I think the problem with simply deleting events is that when the project gains some complexity, it's practically impossible to know where all the events were and what they used to do. Sometimes crucial complex events disappear, and you simply can't perceive they are missing and spend ours trying to find what's wrong. It's even worse when there's lots of events scattered in various places (and/or different event sheets) and they all disappear at once, without leaving any trace of their existence.
In my opinion a far better way to handle this is to color red the events with invalid references, and make them act like disabled events: they simply don't exist during runtime, only in the editor (under the hood they are commented, or simply not included). This allows to run the game without any annoying errors hindering it's execution.
An alert icon could then appear at the status bar (or other places) indicating there are broken events. You can choose to fix those events by replacing it's references or leave to fix later if it doesn't interfere with what you are currently testing.

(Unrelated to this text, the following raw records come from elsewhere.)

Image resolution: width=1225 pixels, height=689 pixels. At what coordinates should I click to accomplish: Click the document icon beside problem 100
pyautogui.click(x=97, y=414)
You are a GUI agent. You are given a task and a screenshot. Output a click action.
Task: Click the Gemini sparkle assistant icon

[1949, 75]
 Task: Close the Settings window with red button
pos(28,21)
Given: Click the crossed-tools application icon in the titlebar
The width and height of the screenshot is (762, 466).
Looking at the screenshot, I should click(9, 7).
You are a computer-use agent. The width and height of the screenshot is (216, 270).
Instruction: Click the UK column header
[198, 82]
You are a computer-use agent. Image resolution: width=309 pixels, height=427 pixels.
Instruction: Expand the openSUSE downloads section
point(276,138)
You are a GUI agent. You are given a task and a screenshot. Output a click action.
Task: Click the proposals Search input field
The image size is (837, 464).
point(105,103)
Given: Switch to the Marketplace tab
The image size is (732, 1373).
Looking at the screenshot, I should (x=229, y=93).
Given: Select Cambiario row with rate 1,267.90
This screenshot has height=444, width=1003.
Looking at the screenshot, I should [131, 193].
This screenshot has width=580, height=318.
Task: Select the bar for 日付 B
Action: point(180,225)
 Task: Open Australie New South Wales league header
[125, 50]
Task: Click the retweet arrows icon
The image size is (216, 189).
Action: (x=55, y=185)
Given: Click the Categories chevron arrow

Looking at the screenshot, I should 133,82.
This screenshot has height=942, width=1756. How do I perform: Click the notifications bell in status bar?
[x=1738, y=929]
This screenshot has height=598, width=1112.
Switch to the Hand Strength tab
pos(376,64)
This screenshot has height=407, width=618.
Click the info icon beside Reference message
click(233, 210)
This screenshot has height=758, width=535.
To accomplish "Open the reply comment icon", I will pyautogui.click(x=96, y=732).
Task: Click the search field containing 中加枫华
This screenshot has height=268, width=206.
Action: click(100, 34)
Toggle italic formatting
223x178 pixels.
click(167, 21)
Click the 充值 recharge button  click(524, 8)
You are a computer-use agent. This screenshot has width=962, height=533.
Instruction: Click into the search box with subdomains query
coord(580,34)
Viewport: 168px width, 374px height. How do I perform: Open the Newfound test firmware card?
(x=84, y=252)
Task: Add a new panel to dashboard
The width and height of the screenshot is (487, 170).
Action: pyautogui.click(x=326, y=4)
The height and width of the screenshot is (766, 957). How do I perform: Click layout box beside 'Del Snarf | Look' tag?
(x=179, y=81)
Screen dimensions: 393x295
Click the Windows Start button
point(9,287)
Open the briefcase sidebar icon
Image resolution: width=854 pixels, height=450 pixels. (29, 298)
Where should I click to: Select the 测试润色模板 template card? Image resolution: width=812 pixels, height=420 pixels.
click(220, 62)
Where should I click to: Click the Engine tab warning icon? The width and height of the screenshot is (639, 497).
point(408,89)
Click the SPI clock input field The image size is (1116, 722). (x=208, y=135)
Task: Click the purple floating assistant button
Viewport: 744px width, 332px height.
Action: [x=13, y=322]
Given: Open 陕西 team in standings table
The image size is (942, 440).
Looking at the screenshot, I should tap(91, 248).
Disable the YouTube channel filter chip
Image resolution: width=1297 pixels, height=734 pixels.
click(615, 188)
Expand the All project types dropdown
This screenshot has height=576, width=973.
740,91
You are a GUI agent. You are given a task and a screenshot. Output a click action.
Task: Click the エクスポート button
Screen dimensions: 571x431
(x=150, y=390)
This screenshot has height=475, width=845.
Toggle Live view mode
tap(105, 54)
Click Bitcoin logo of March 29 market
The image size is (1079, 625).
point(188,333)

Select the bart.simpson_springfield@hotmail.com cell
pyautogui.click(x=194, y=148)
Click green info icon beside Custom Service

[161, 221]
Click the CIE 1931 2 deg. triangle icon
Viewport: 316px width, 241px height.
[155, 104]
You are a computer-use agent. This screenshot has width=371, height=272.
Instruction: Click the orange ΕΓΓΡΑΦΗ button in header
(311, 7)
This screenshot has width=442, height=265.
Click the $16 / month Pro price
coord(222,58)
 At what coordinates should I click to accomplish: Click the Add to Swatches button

If a new object/variable/... is created with the same name as a broken reference, the user can be prompted to automatically replace the references in those events or not (obviously only if it's of the same object type). If it's not desired, the bad references are given a new name like "reference2".
The big advantage of this is that you can see exactly what those events where doing, and replace the bad references with proper ones. It would also help a lot in importing objects from other projects, or even merging projects, since you can have some time to analyze those broken events and figure what variables/behaviors/effects... you need to add to make those objects valid to replace those events again.